Im nächsten Schritt wird dann gemeinsam mit dem Patienten entschieden, welche weiterführende Therapie gewünscht wird. Es kommen zwei grundlegende Strategien in Frage: die Wiederherstellung des normalen Rhythmus (Rhythmuskontrolle) und die reine Optimierung der Herzfrequenz (Frequenzkontrolle). Für welche Strategie man sich entscheidet, hängt ganz entscheidend von den geäußerten Beschwerden ab. So ist bei einem Patienten mit keinen ohne nur minimalen Beschwerden ein Akzeptieren des Vorhofflimmerns sinnvoll. In diesem Fall wird lediglich sichergestellt, dass die Pulsfrequenz nicht zu hoch oder zu niedrig ist. Typische Medikamente zur Optimierung eines zu schnellen Vorhofflimmerns (oder Tachyarrhythmia absoluta genannt) sind β-Blocker. Leidet ein Patient jedoch unter starkem Herzstolpern oder -rasen, klagt über eine eingeschränkte körperliche Belastbarkeit oder ausgeprägte Kurzatmigkeit während des Vorhofflimmerns, so sollte zu einer Rhythmuskontrolle (also den Erhalt des normalen Sinusrhythmus) geraten werden. Hier wird in der Regel, wenn das Vorhofflimmern nicht spontan terminiert, eine Elektroschocktherapie durchgeführt werden. Dabei wird der Patient unter kurzen Narkose wieder in den normalen Rhythmus versetzt. Anschließend wird mit einer spezifischen antiyarrhythmischen Therapie der Erhalt des normalen Rhythmus unterstützt und das erneute Auftreten von Vorhofflimmern vermieden. Dabei kommen z.B. Medikamente wie Amiodaron, Dronedarone, Sotalol, Flecainid oder Propafenon zum Einsatz.

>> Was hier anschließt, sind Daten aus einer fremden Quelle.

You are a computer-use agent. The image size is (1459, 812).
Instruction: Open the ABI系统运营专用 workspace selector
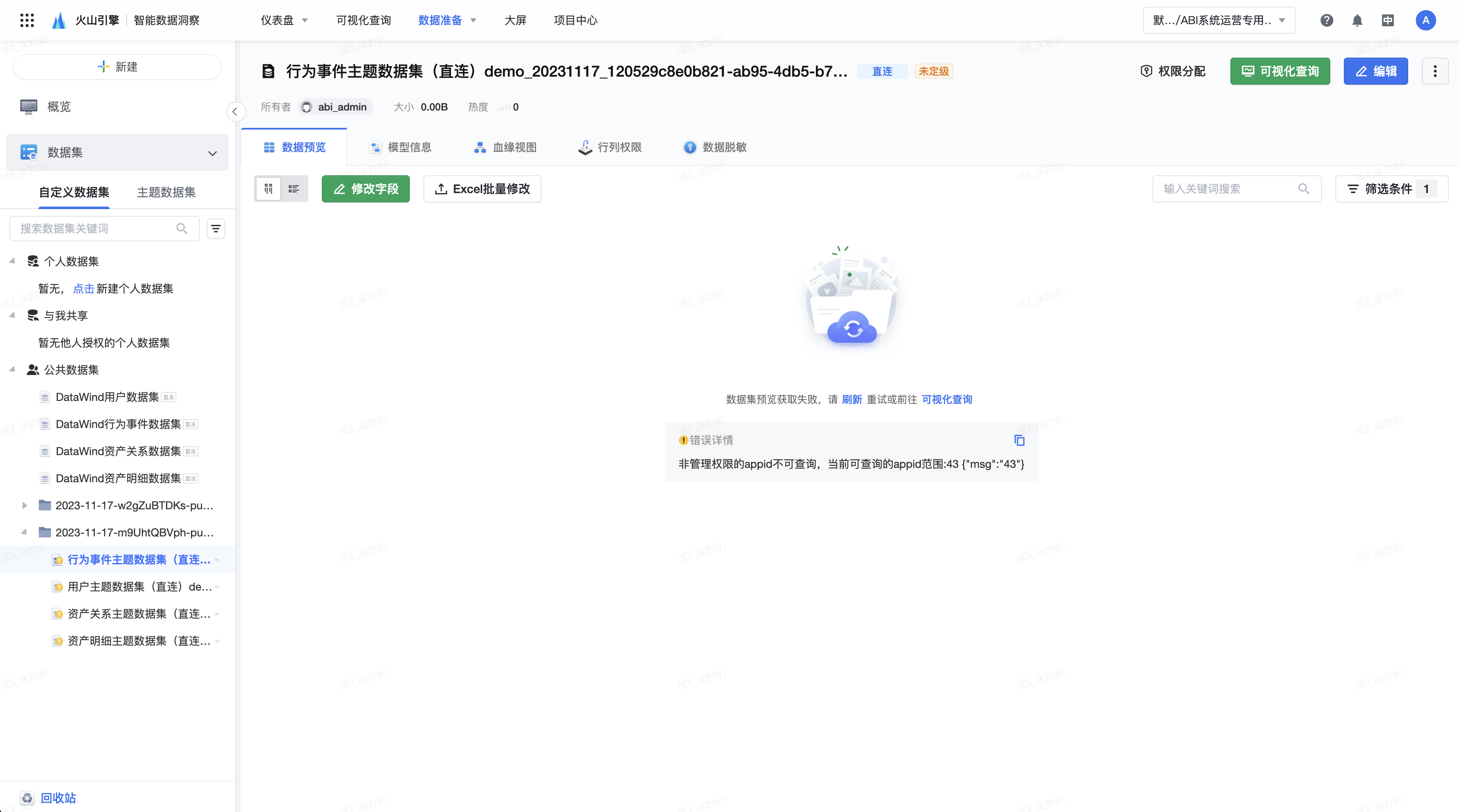coord(1218,20)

Versagen Medikamente, wird die Katheterablation erwogen

Kommt es dennoch zu erneuten symptomatischen Vorhofflimmer-Rezidiven, sollte im folgenden Schritt auch eine Katheterablation der Herzrhythmusstörung (sog. Pulmonalvenenisolation) nachgedacht werden. Maßgeblich für den dauerhaften Erfolg der Rhythmus-erhaltenden Therapie sind z.B. Faktoren wie die Dauer des Vorhofflimmerns, das Vorhandensein einer Schlafapnoe oder eines Bluthochdrucks, die Herzfunktion, die Größe der Herzkammern und –vorhöfe sowie das Vorliegen von relevanten Herzklappenfehlern. Hier müssen alle Aspekte sorgfältig abgewogen werden und mit dem Patienten gemeinsam eine Entscheidung über das Vorgehen getroffen werden. Dabei sollte berücksichtig werden, dass sich mit zunehmender Dauer des Vorhofflimmerns Veränderungen am Herzen einstellen, die dem dauerhaften Therapieerfolg entgegenwirken. 

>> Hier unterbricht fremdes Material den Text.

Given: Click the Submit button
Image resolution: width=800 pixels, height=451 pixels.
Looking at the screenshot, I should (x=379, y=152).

Als ultima ratio: ablate and pace

Nur wenn anderen Maßnahmen erschöpft wurden und man trotz aller Anstrengung ein hoch-symptomatisches Vorhofflimmern nicht kontrollieren kann, kommt die sogenannte ablate-and-pace Strategie zum Zuge. Dabei wird dem Patienten zunächst ein Herzschrittmacher eingesetzt und nach einer Einheilphase der AV-Knoten mittels Katheterverödung durchtrennt. Ist der AV-Knoten einmal durchtrennt, ist dies irreversibel und der Patient dauerhaft abhängig von seinem zuvor eingesetzten Herzschrittmacher, da die Hauptkammern andernfalls nur mit einer Pulsfrequenz von 20-40 Schlägen/min arbeiten würden. Vorteil dieser radikalen, als ultima ratio geltenden Strategie, ist, dass damit in den meisten Fällen auch hartnäckig und hochsymptomatischen Patienten geholfen werden kann.